## TASK GOAL
Reproduce the records from the line containing "You are a computer-use agent." through the end of the records, both ends included. Leave out the pictures.

[Screen grounding records]
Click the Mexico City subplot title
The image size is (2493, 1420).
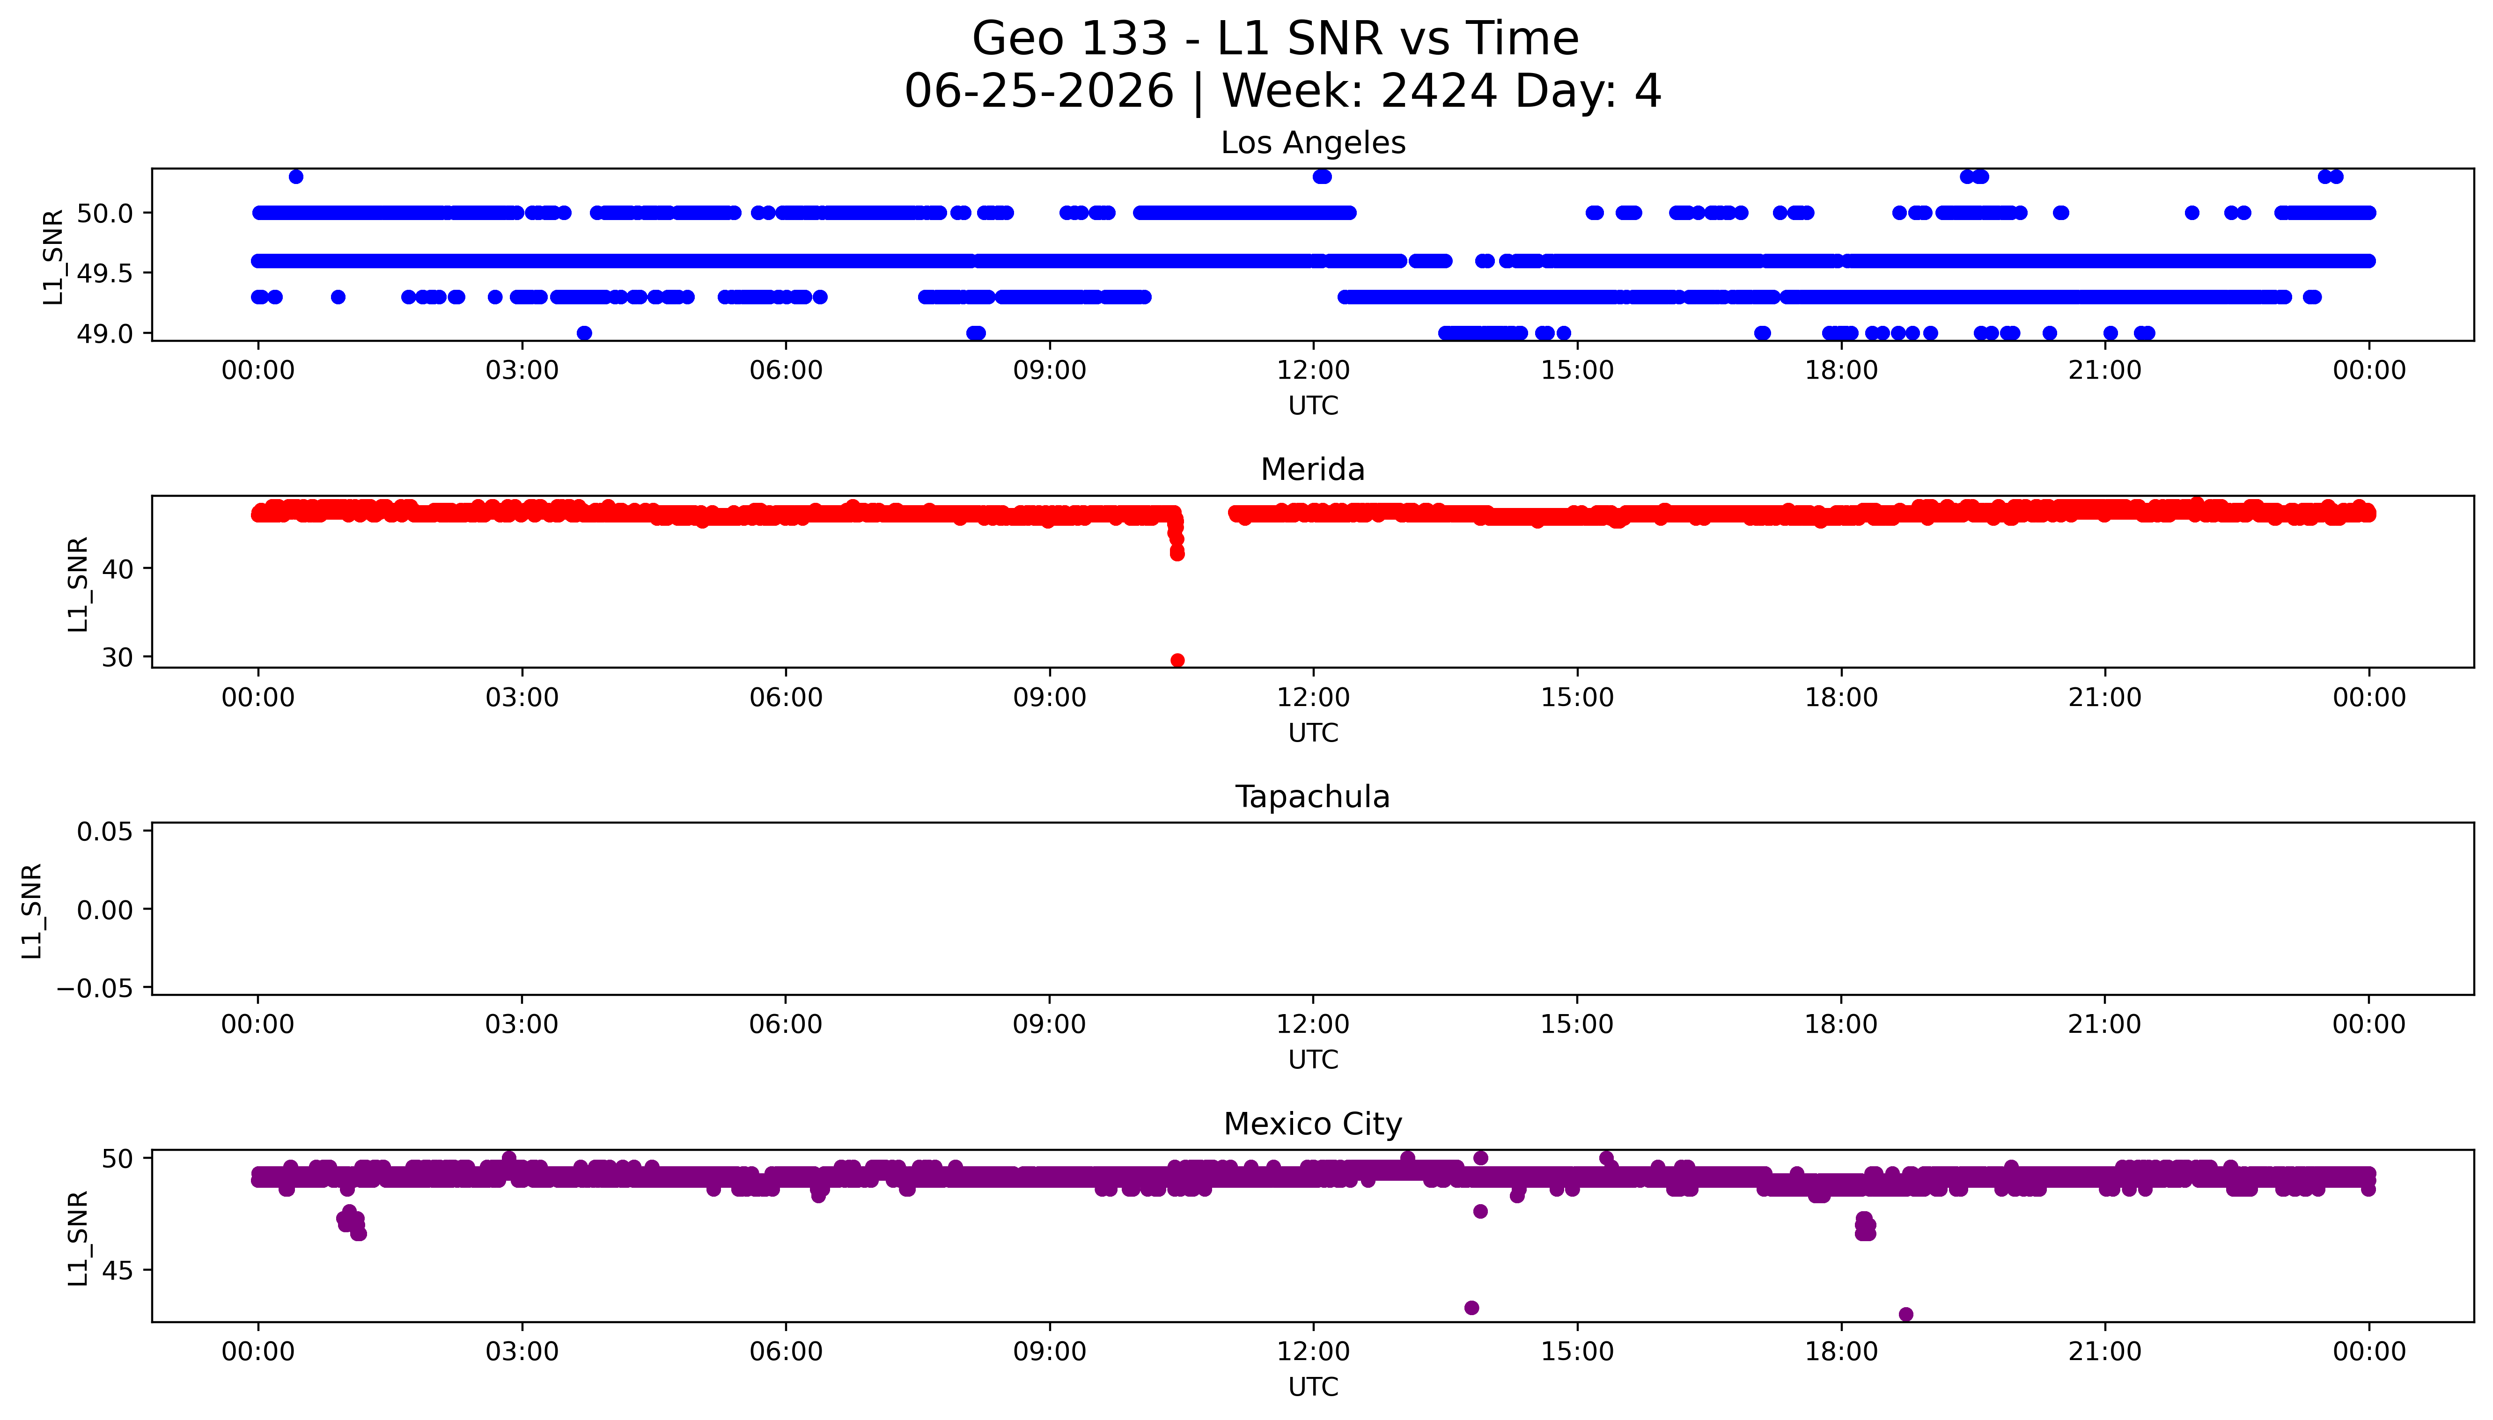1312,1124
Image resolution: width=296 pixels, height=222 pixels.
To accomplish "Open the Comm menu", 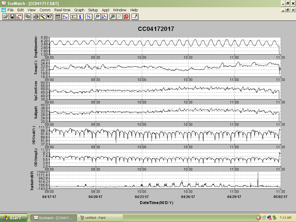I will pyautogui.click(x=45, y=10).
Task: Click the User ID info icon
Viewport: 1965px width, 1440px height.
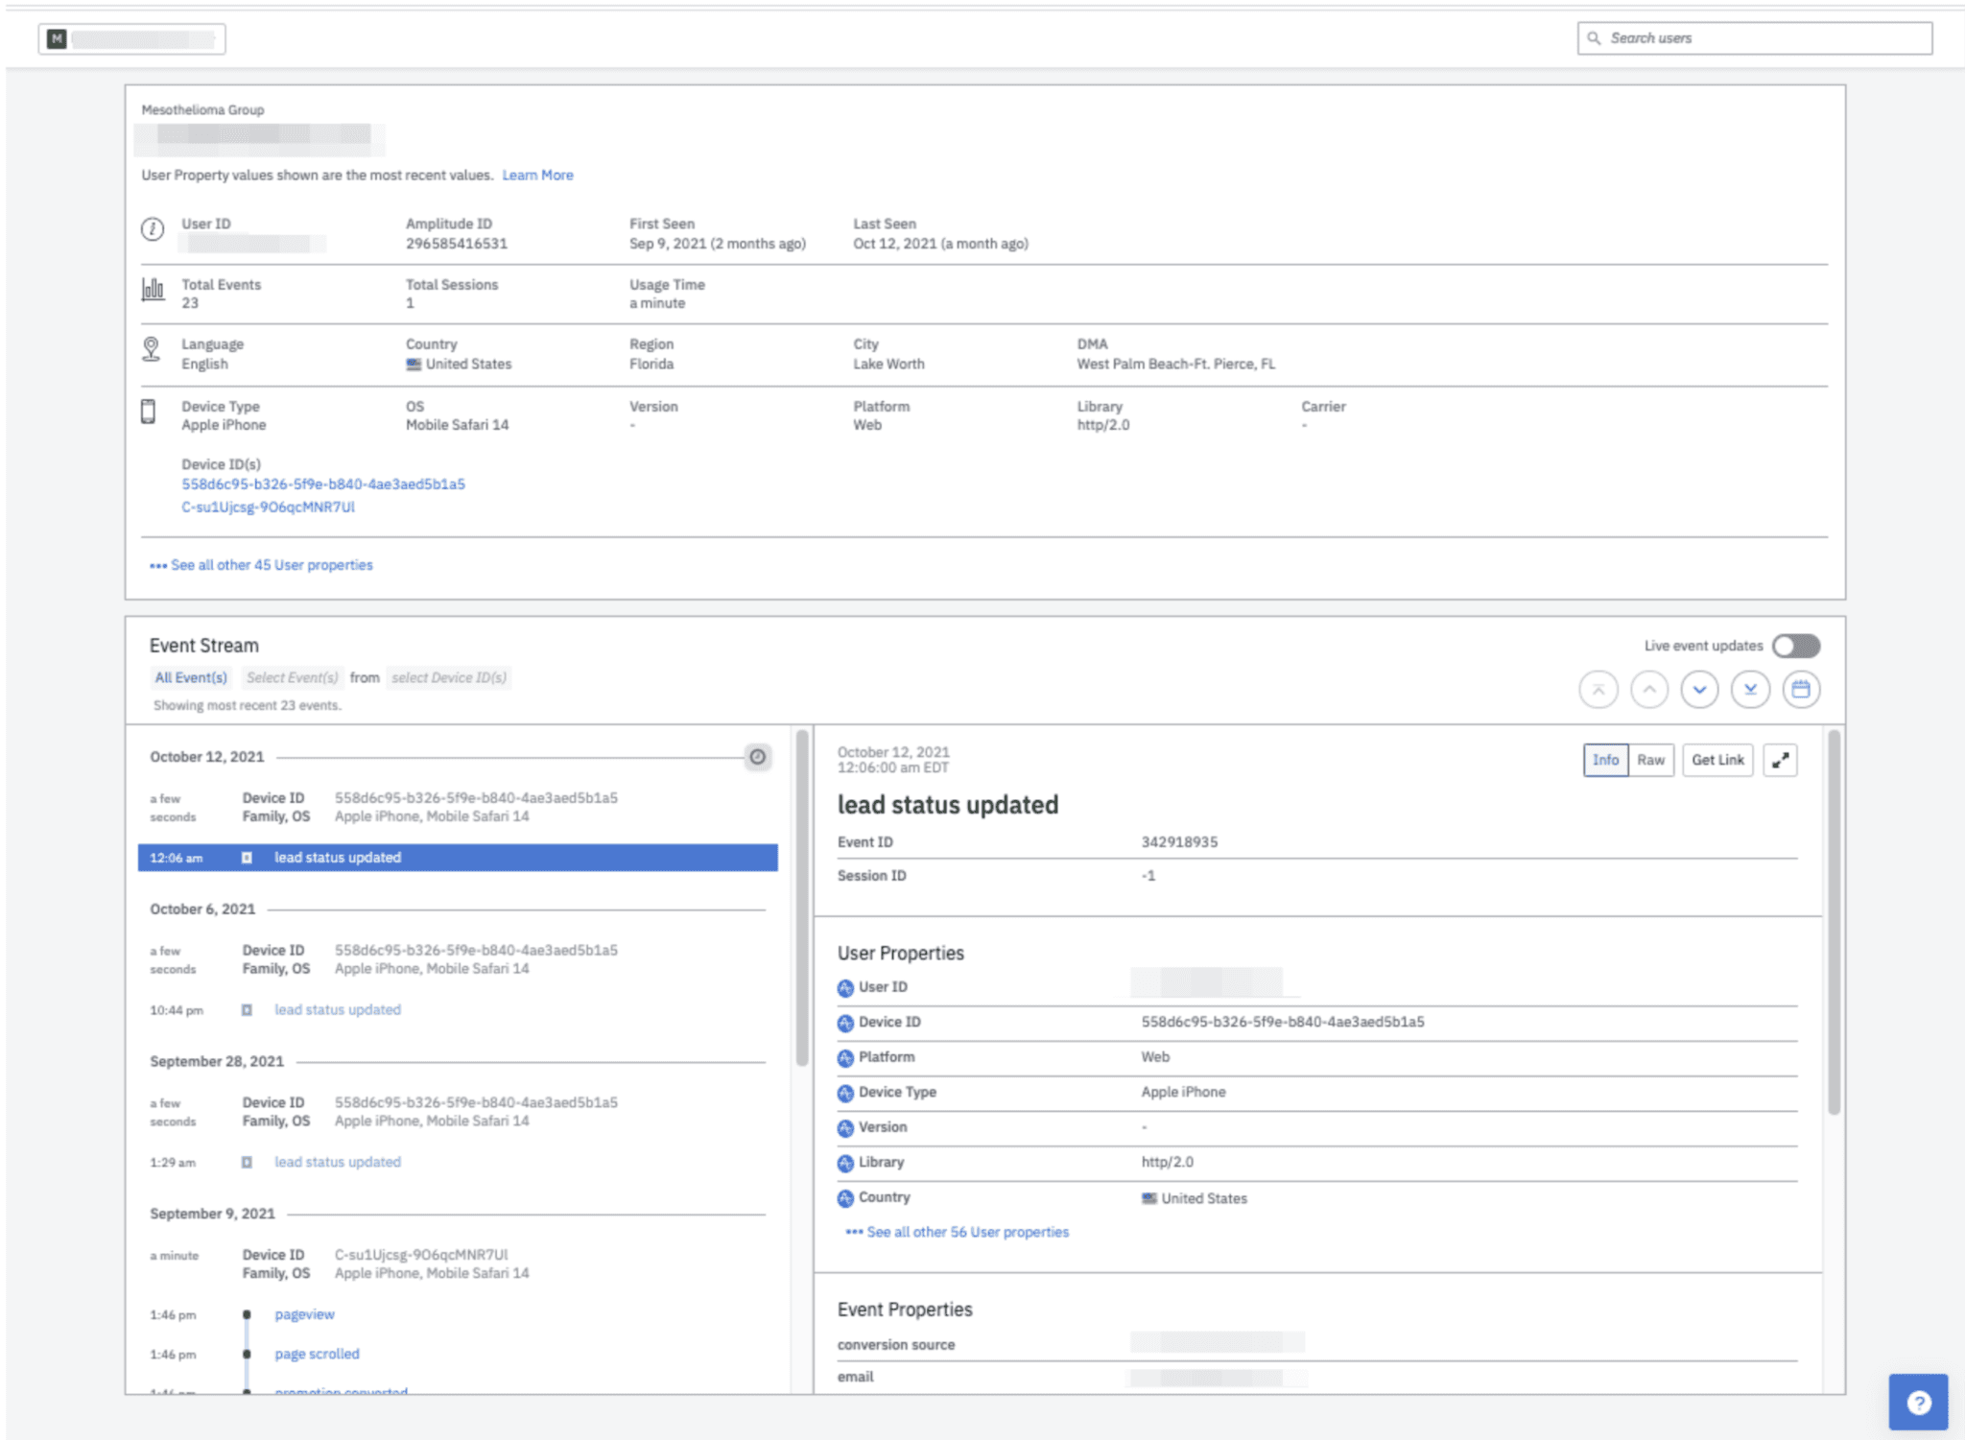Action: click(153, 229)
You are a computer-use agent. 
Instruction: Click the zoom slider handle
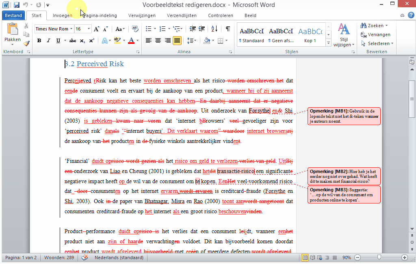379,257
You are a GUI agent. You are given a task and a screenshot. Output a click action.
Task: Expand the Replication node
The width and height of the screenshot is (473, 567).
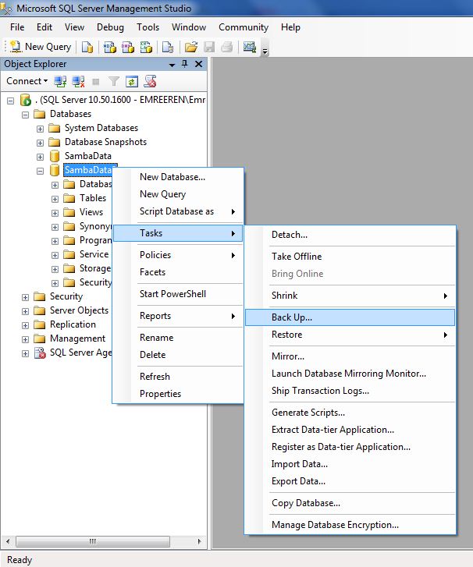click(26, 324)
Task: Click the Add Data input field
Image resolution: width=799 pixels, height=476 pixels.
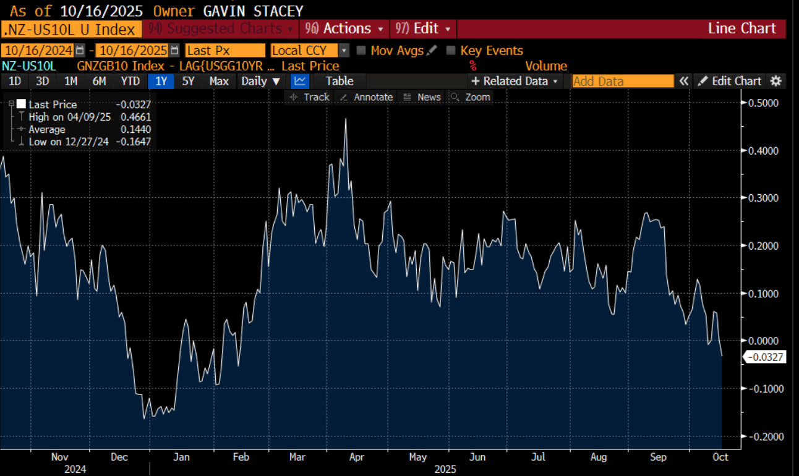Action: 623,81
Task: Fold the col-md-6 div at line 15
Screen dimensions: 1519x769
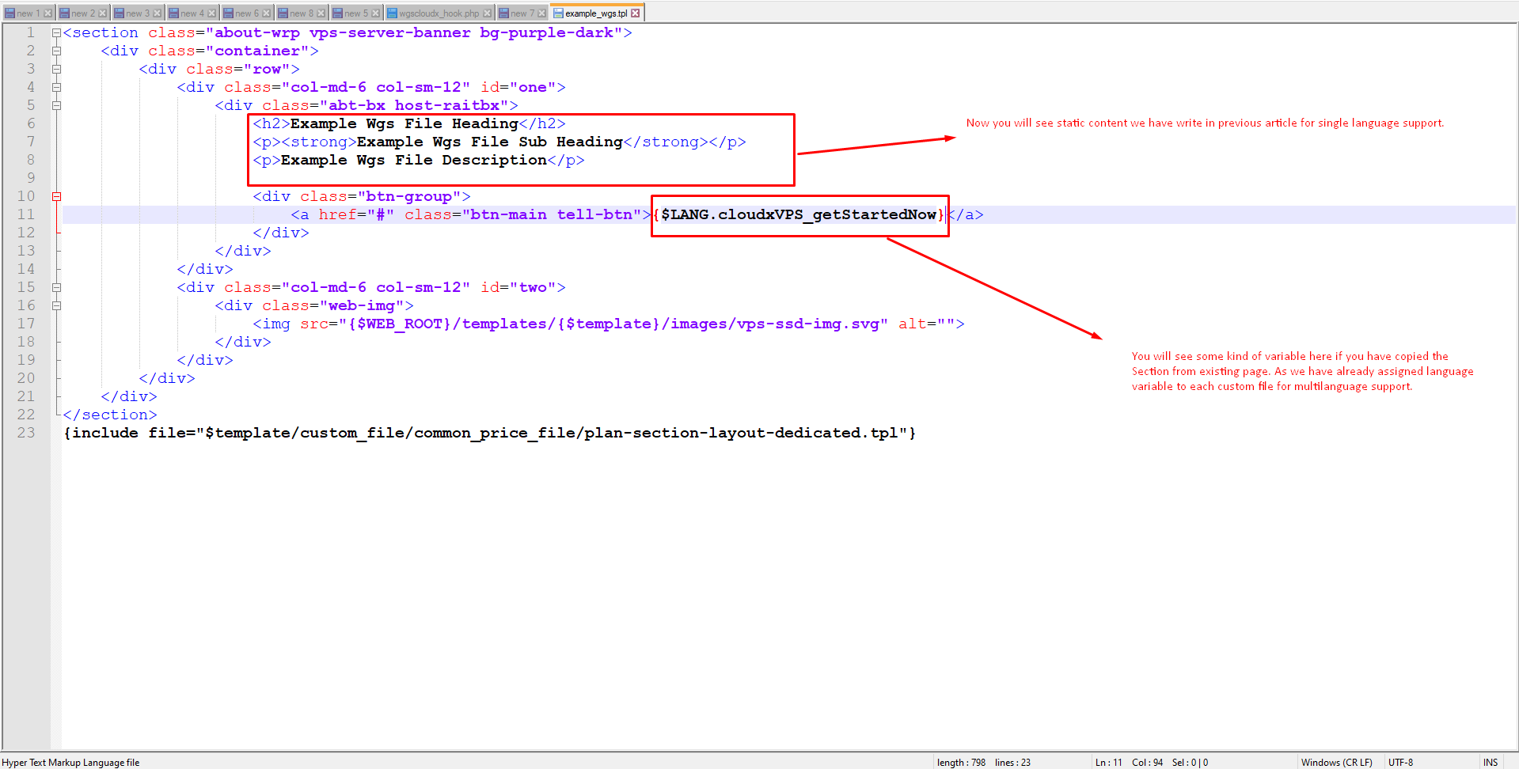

## WORKED SOLUTION
You are a computer-use agent. 
Instruction: Click the zoom slider handle
379,257
You are a GUI agent. You are given a task and a screenshot. Output a click action.
Task: Expand the Replication node
The width and height of the screenshot is (473, 567).
click(26, 324)
Task: Click the Add Data input field
Image resolution: width=799 pixels, height=476 pixels.
Action: 623,81
Task: Fold the col-md-6 div at line 15
Screen dimensions: 1519x769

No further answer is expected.